Ese verano, ciento cuatro años después de los sueños de Julio Verne, diecinueve años después de las aventuras de Tintín, dos hombres caminaron por la Luna.
Nos pasamos la noche del 21 de julio en el jardín de nuestra casa, cerca de Lyon, observándola. Aún no teníamos televisor, solo unos tristes prismáticos; y Jeanne, decepcionada por no haber visto nada, a ningún caminante de estrellas, ningún cohete centelleante, agotada por la espera de un acontecimiento mundial que no conseguía ver, acabó por dormirse entre nosotros. Entonces tenía catorce años. Era espigada, pálida, muy bien hecha, y de vez en cuando, no sin orgullo, sorprendíamos miradas de reojo de los chicos por la calle. Había sido una niña fácil, amable, divertida en ocasiones; había sacado lo mejor de los dos.
Cuando quiso saber, le contamos nuestra infancia en tiempos de guerra. Le contamos cómo nos conocimos, cuando nos lo preguntó, y tuvo un sobresalto al enterarse de que no, Jeanne, no, no hubo flechazo como en los libros. Sobre todo teníamos menos miedo juntos, creíamos que, al ser dos, no caeríamos con tanta facilidad. Y ella suspiró, un leve suspiro ya de adulta, y dijo: «Está bien, las que acabáis de pronunciar también son palabras de amor».

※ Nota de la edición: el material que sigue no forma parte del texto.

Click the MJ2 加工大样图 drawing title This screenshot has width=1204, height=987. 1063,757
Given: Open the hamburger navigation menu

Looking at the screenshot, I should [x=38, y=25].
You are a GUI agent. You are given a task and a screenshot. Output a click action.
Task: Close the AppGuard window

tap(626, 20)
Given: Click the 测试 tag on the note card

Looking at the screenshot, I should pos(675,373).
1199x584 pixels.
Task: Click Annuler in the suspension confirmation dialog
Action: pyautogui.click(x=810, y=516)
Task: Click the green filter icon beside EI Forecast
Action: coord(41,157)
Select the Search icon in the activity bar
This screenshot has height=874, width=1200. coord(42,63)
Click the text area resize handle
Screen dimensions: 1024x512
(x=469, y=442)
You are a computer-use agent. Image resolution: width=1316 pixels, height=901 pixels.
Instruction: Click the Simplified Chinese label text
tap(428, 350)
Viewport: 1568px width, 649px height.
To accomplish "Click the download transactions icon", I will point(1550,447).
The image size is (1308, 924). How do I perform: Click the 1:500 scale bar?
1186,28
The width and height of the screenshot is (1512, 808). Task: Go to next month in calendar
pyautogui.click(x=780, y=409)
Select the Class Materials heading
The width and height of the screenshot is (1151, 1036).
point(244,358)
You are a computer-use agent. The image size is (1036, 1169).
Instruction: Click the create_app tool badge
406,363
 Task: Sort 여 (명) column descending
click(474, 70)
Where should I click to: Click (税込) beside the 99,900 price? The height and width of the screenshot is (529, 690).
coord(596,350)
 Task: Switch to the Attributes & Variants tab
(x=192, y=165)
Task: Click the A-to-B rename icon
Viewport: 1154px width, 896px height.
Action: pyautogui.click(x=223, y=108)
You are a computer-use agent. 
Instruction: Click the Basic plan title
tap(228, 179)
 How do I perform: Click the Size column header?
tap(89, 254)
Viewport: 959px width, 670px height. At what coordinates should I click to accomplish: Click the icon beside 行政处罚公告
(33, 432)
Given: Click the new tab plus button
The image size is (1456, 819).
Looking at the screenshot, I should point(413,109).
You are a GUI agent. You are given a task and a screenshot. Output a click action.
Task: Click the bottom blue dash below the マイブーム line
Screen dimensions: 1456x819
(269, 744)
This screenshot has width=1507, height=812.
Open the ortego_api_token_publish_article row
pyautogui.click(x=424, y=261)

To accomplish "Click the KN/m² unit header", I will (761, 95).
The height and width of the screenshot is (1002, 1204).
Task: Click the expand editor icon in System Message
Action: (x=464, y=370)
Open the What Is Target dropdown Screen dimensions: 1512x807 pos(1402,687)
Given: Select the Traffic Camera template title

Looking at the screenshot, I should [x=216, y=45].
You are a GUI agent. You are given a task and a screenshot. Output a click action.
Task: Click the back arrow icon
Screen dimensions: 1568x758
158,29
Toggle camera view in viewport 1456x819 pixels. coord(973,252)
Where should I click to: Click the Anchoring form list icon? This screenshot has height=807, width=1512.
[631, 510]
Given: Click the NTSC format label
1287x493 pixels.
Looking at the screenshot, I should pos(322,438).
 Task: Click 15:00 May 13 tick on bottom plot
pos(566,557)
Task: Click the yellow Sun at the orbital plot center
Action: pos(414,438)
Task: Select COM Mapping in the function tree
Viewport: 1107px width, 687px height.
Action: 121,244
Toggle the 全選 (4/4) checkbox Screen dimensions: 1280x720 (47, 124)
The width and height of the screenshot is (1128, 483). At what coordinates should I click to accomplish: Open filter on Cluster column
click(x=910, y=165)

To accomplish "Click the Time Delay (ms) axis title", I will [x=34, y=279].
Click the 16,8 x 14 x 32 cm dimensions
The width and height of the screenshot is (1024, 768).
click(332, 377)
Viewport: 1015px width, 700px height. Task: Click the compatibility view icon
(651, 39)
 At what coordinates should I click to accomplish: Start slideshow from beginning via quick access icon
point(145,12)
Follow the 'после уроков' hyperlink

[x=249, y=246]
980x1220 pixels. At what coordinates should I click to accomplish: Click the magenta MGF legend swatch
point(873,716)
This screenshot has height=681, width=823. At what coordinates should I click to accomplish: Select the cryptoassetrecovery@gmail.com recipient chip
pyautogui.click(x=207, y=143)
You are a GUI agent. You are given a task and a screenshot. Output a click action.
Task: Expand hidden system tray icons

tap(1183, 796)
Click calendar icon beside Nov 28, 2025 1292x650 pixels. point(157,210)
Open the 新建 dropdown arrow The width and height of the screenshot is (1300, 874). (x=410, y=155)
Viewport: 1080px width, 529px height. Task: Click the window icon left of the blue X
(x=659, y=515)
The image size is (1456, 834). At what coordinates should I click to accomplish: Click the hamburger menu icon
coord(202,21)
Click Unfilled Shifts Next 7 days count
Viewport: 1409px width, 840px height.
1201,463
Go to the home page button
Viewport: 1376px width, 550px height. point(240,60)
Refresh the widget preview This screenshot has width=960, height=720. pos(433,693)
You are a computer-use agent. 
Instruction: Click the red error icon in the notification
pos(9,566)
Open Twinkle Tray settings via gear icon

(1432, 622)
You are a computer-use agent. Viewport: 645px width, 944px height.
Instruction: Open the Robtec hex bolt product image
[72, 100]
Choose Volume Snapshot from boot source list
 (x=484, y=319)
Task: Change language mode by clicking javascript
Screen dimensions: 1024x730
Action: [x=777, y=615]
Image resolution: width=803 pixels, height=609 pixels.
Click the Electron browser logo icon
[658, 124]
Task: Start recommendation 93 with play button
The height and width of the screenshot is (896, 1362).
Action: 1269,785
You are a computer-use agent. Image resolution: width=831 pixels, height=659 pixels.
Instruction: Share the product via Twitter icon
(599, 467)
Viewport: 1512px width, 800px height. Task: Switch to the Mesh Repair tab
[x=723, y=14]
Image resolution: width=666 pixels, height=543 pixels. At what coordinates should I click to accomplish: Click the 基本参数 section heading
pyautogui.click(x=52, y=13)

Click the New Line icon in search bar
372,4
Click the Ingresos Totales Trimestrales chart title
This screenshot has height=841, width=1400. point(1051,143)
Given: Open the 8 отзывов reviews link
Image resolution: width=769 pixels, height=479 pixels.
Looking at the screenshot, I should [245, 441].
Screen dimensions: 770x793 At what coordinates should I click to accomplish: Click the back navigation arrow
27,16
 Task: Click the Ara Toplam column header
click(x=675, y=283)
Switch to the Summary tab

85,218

Nos habíamos instalado cerca de Lyon, en Feyzin, donde habíamos adquirido una inmensa rosaleda.
Hacía unos ocho años que nos habíamos despedido de Mascaux, los grandes almacenes de Valenciennes, para emprender ese sueño de flores. Hacíamos crecer la belleza de uno de nuestros nombres de pila. Nuestras rosas eran hermosas, delicadas y muy preciadas. En su mayor parte se trataba de variedades antiguas: Comandante Beaurepaire, Ipsilanté, Amelia, Bela Portuguesa, Chaplin’s Pink Climber, Gabrielle Privat. Todos los floristas de la región venían a abastecerse a nuestra casa, la Maison Vilmorin nos encargaba diversas especies raras. Nuestros días tenían la fragancia y la dulzura de las rosas, constituían la belleza y la gracia de las que había carecido nuestra infancia. Nos decíamos que nuestras flores reparaban la maldad de los hombres, la crueldad de los cobardes, que podían erigirse en el lenguaje de amor de los tímidos, de los pusilánimes, de todos aquellos a quienes las palabras asustan a veces porque son como armas. Pueden obrar tanto el bien como el mal.
Resultaba más fácil enviar dos rosas unidas, que transmitían un mensaje de deseo. Treinta y seis rosas para declarar el ardor. O ciento una, que traducían de manera imperiosa un amor infinito: «te amo sin hacer cálculo alguno, te amo sin límites, ¡ah!, si supieras», mejor que pronunciar varias palabras gastadas.
Ese año creamos una rosa con el nombre de nuestra hija: Jeanne. De flores dobles, que se abrían planas en cuartos, de un hermoso rosa intenso, casi cereza en el centro y plateado por fuera, abrazada por unas hojas verde oscuro.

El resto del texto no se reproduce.